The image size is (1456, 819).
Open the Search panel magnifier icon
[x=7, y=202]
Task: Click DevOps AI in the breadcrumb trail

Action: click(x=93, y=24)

**ABOUT THIS EXERCISE**:
Each line from the one containing "Open the Search panel magnifier icon" to the last line of the material above should be reproduced word for word, with nothing added.

**OUTPUT OF THE TASK**:
Open the Search panel magnifier icon
[x=7, y=202]
Task: Click DevOps AI in the breadcrumb trail

Action: click(x=93, y=24)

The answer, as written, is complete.